CS,個客、ワン・トゥ・ワン、CRMなど時代々で、お客様を起点におく経営はいろいろ言われてきていました。
しかし最近は、このお客様主義の経営も利益のプレシャーを背景にか、効率化と株主価値を追求するあまり、お客様不在の経営が目につきます。
保険金の未払い、賃金の未払い、賞味期限の虚偽、偽ブランド、リコール隠しなどなど
お女郎さんの眞のように、企業のお約束も口先だけとなりました。

例に挙げたのはいずれも不祥事ばかりで、このようなことは起こらないのが当たり前で
なんとも言う気もなくなる事件ですが、それ以上に懸念するのは、利益や効率を求めるが故に、お客様のニーズについてもかなり鈍感になっている企業が多いのではないか?と言うことです。それはとりわけサービスの面で強く感じます。
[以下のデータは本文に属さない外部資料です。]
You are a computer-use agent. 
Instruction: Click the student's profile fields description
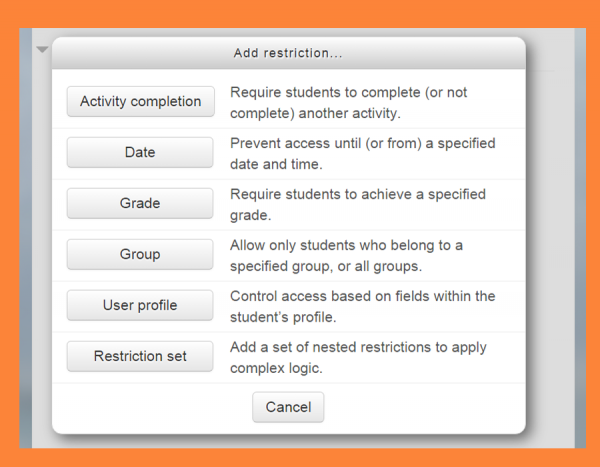(x=362, y=306)
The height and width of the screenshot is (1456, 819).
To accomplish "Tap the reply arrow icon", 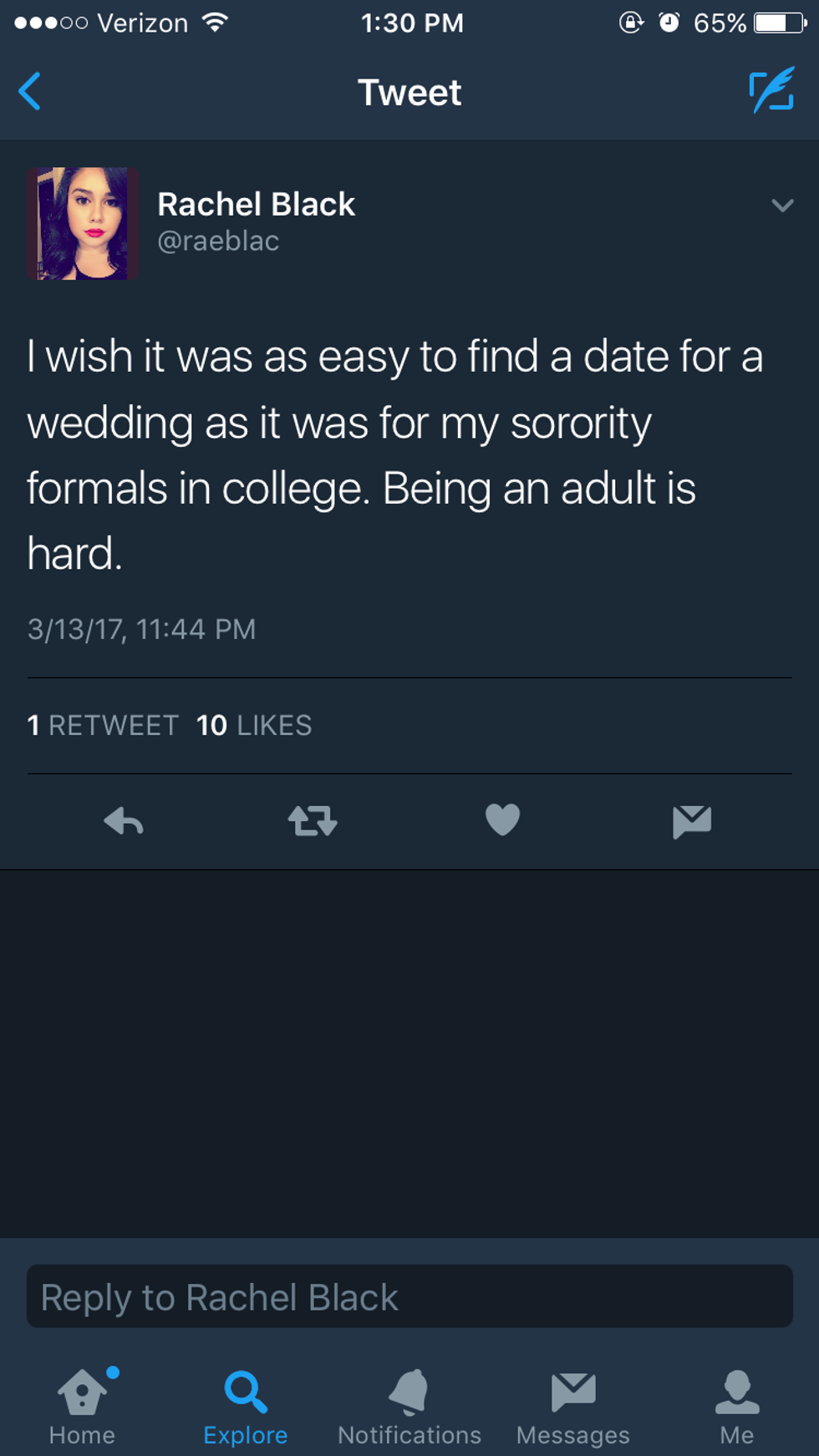I will pos(124,821).
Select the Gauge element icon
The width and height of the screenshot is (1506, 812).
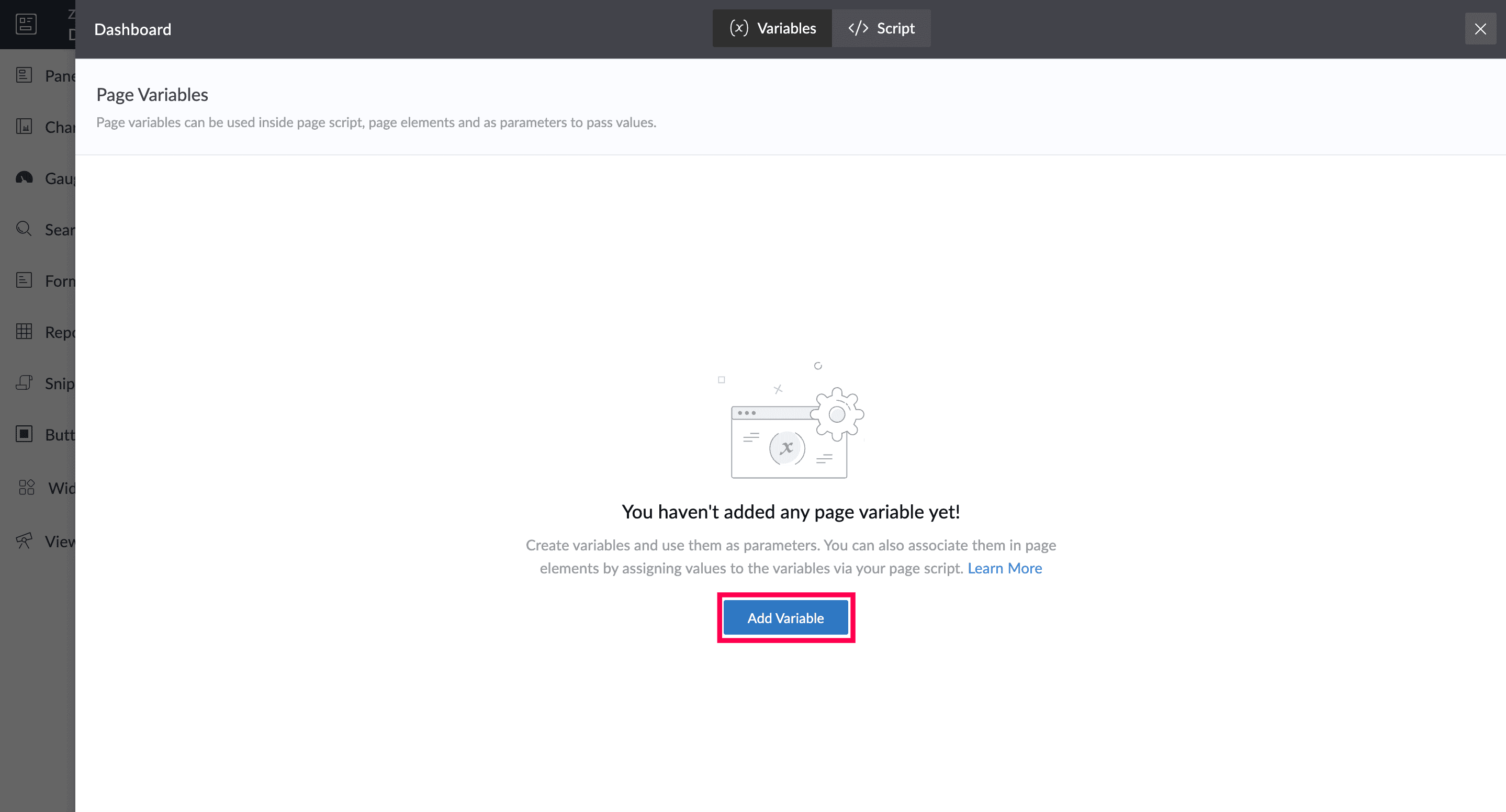click(x=24, y=178)
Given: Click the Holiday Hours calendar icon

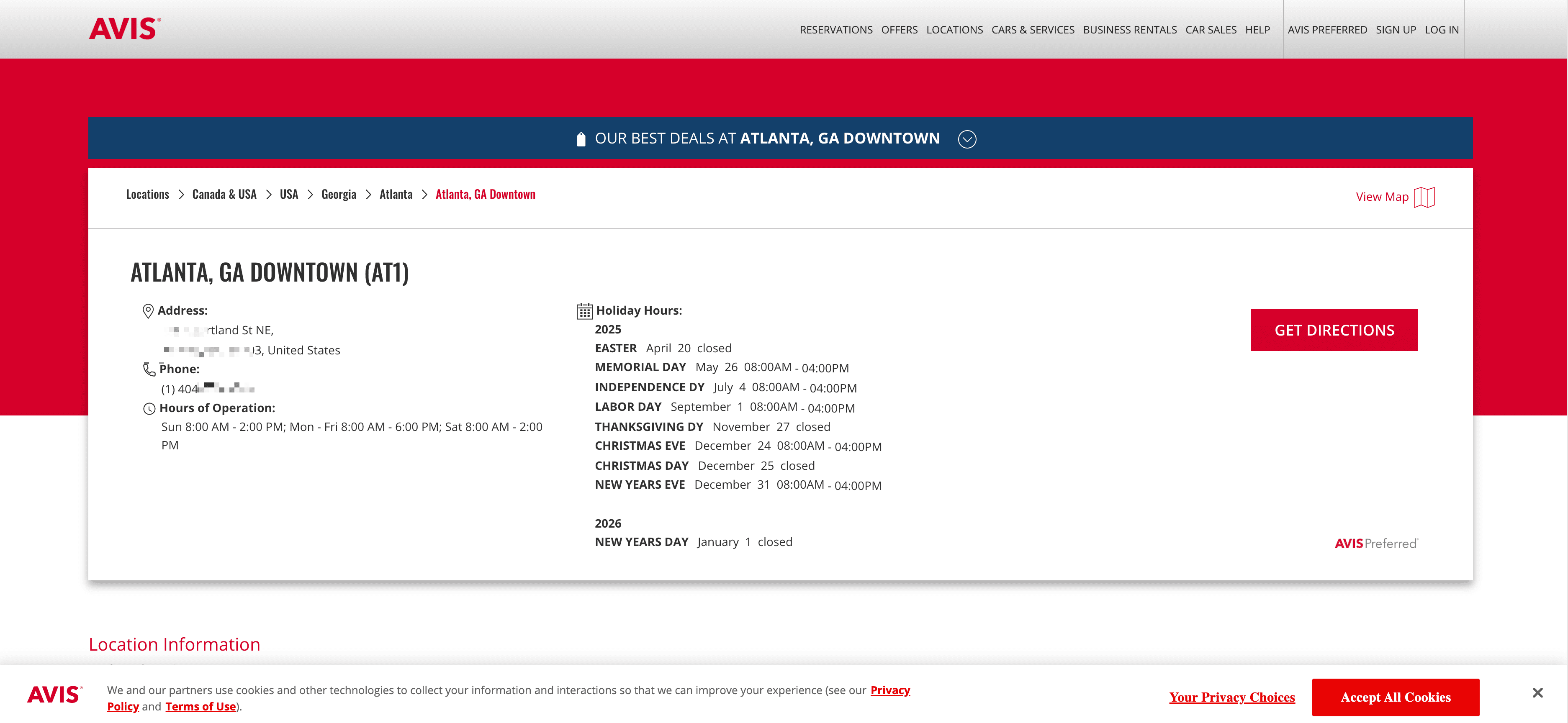Looking at the screenshot, I should point(584,311).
身近な話で恐縮ですが、最近、私の甥が、やっと伴侶となる女性と出会い挙式しました。
甥は40歳近く、そして花嫁も決して若くはありません。こうした大人同士の結婚式と言うことで自身のアッピールよりは、招待客のもてなしに比重を置いた、いわば花よりも実をとった挙式で、参列者は多いに満足したようです。

この式場は、近場の所為もあって私は時折ロビーで時間をつぶす所でもあり、結果、多くの花嫁を目にするのですが、個人的な印象では大人同士のカップルが以前よりも多くなっているような気がします。
事実、有名式場では花嫁が30歳代か、それ以上の挙式が大勢を占めているとのことです。
 
こうした結果、いまや人気を博しているのが、料理と会場、食卓の演出を中心にしたパッケージプランだそうです。また、商談の際しても両親抜きで来館し、クールな、かつてに比べれば「醒めた」カップルが殆どだそうです。
 
以上は、結婚というイベントに表出された現象ですが、ここで考えねばならないのは、派手、地味とか、エコノミーとか言うことではなく・大きく結婚観が変わったこと、また・労働スタイル、とりわけ女性のそれが一変したことで、こうした変化を捉えるには、新たなキーワードが必要とされると言うことです。
 
前者に関しては、離婚がめずらしくない時代となり、結婚が人生の中で大きなイベントでは無くなりつつあること。後者に関しては、生活を維持するためには共働きが前提となったこと、またキャリア志向の女性が増え、結婚式のイベントに夢を描く暇も時間もなくなったということです。また花嫁は自身の社会的な立場をも考慮せざるを得ません。
したがって結婚と儀式について言えば、「社会的にみっともなく」、出来れば「かっこよく」、「効率的」に挙げたいと言うのがトレンドとなってきたと言えます。つまりはお客様のニーズの大きな変化です。
 
したがってサービスを売る側は、従来の発想を切り替え、新たな視点からお客様の変化を先取りした「満足」を提供しなければならないでしょう。
こうしたことはウエディングに限りません。
 
外食、物販に関しても、「安い」「お得」は、一律ではありません。忙しい働き盛り世代では、多少、高くても時間が掛からないサービスを選ぶでしょうし、また、時間のクオリティを求めるお客様のサービスは、ファーストサービスは不愉快でしょう。酒のシーンでもミクソロジストいう新しい感覚のバーテンダーが現れサプライズのあるカクテルを提供し人気を博しています。まさに世間様ではお客様の価値が多様かつ細分化されてきているのですが、この変化に対応するにはかなりの想像力が必要とされるようです。
 
しかし、会社志向の経営風土にあってイマジネーションの不足する企業には見えない事柄でもありましょう。そんなわけでここのところは ま、儲けをちょっと忘れて柔らか頭となって、お客様がよろこぶことを考えてみませんか?と思う次第。
商売はそんなに甘くはないと言うお叱りを受けそうですが・・・。